Please retype everything from the start of the rows down to the line containing "Image resolution: width=580", both ends included, and leave the pictures out of your answer.

---------- Exercise material ----------

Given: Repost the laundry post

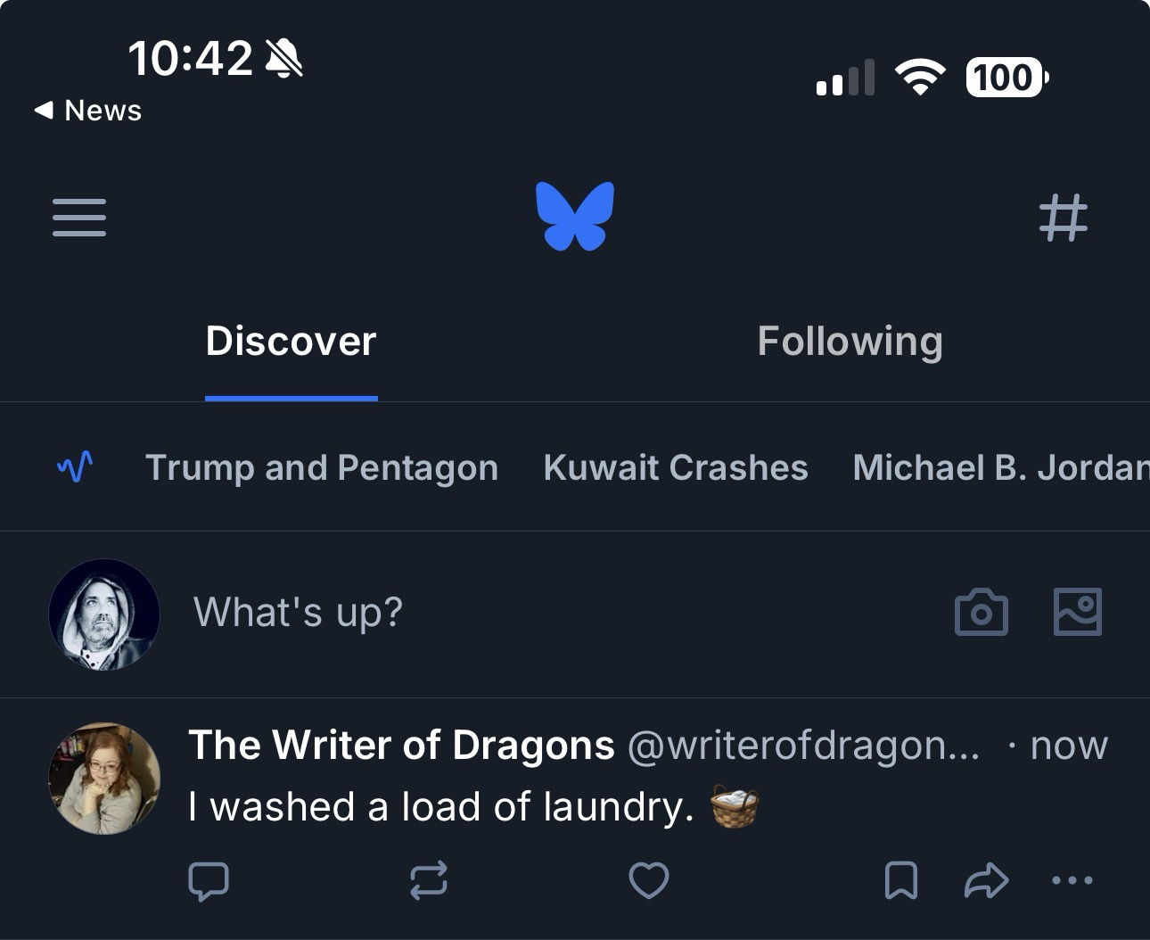Looking at the screenshot, I should pos(428,881).
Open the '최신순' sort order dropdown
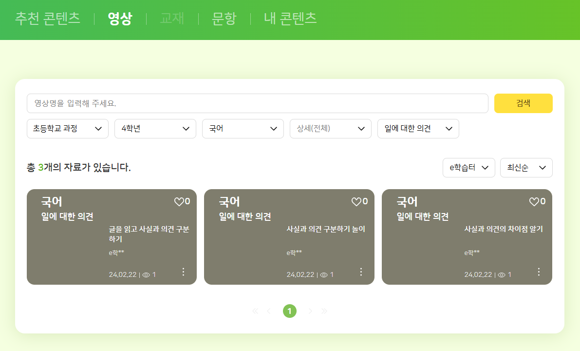Image resolution: width=580 pixels, height=351 pixels. click(x=526, y=168)
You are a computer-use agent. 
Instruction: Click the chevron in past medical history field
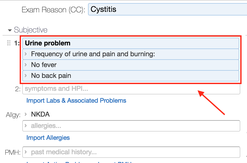tap(26, 152)
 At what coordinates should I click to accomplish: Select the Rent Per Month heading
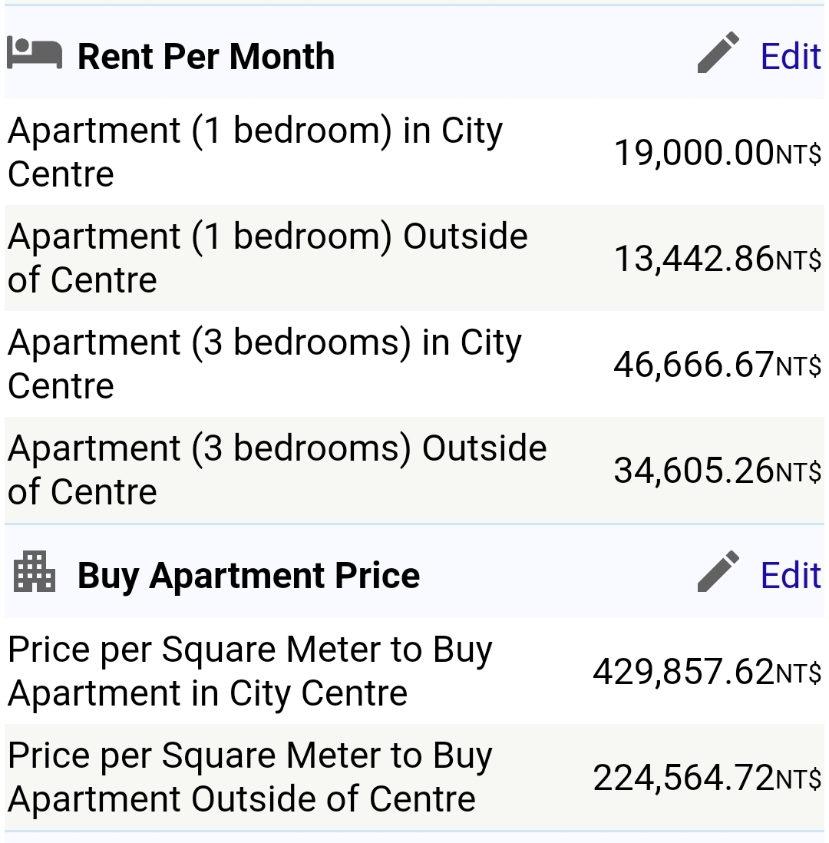tap(206, 57)
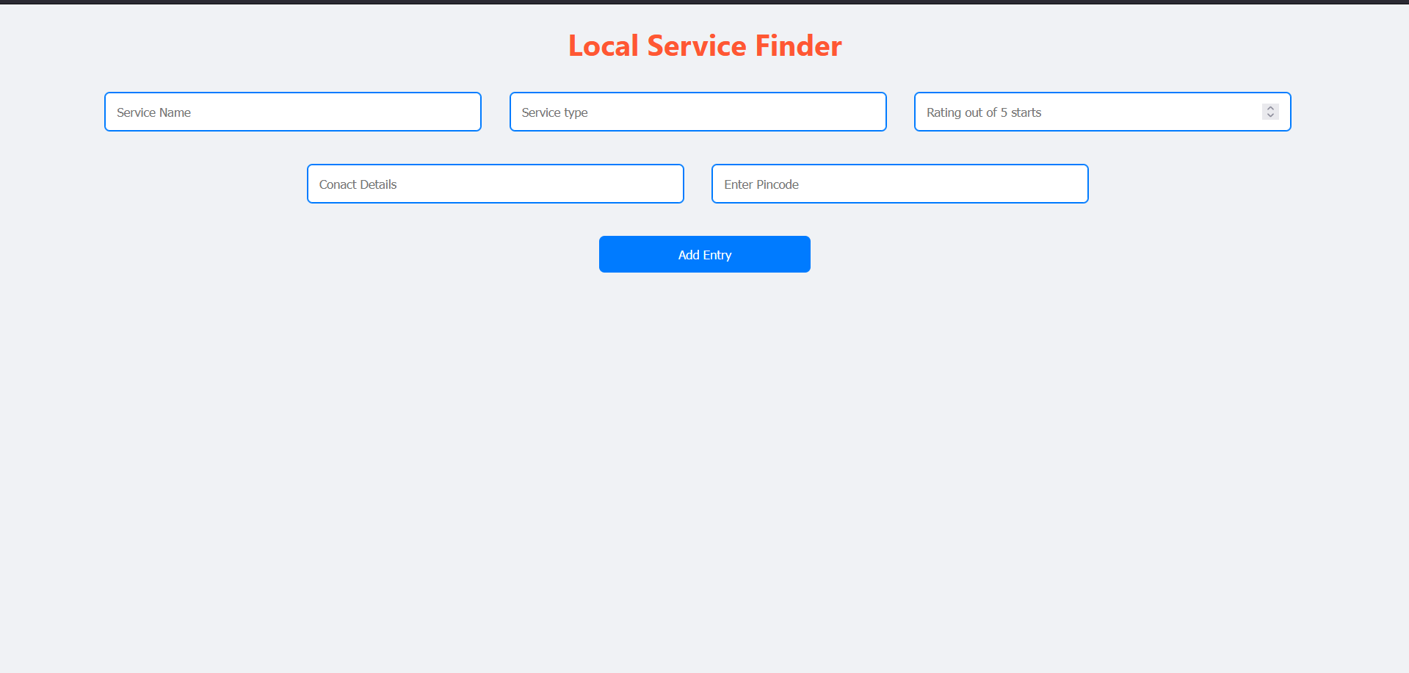Click the "Enter Pincode" placeholder text
The image size is (1409, 673).
pyautogui.click(x=761, y=184)
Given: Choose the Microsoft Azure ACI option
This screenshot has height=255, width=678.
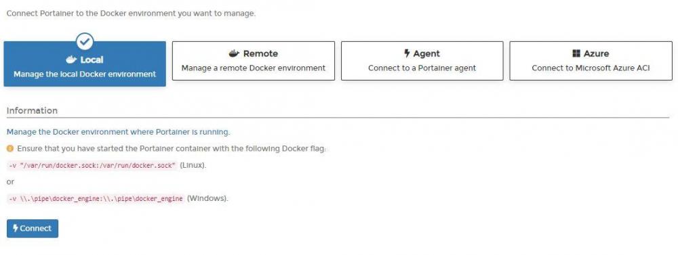Looking at the screenshot, I should (591, 61).
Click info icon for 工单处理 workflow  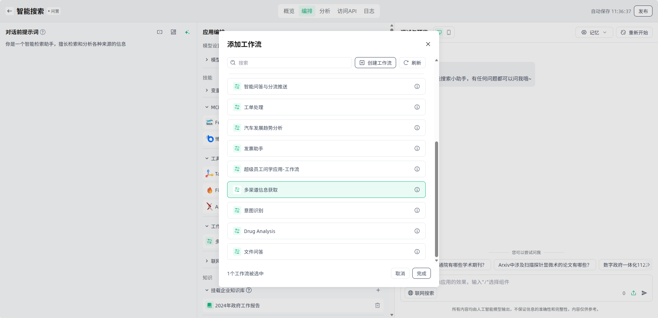[417, 107]
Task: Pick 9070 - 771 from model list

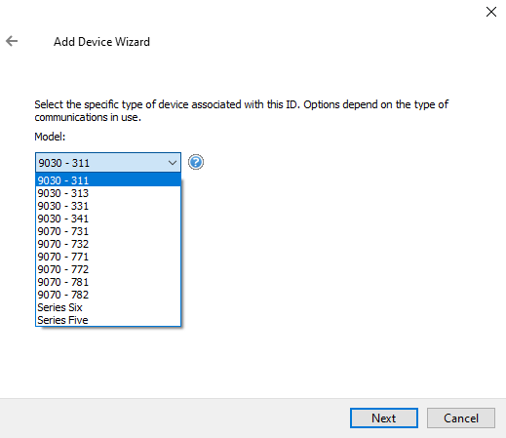Action: tap(108, 257)
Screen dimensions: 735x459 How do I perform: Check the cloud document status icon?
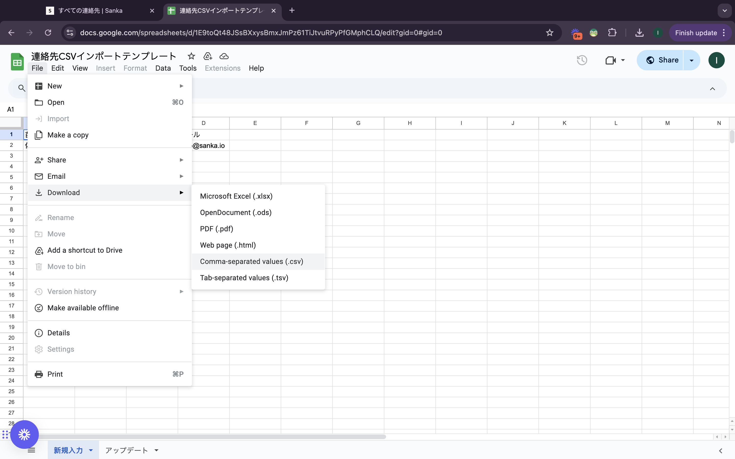point(224,56)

----------

# Written reply
Given: Repost the laundry post

Looking at the screenshot, I should pos(428,881).
Open the '최신순' sort order dropdown
Image resolution: width=580 pixels, height=351 pixels. click(x=526, y=168)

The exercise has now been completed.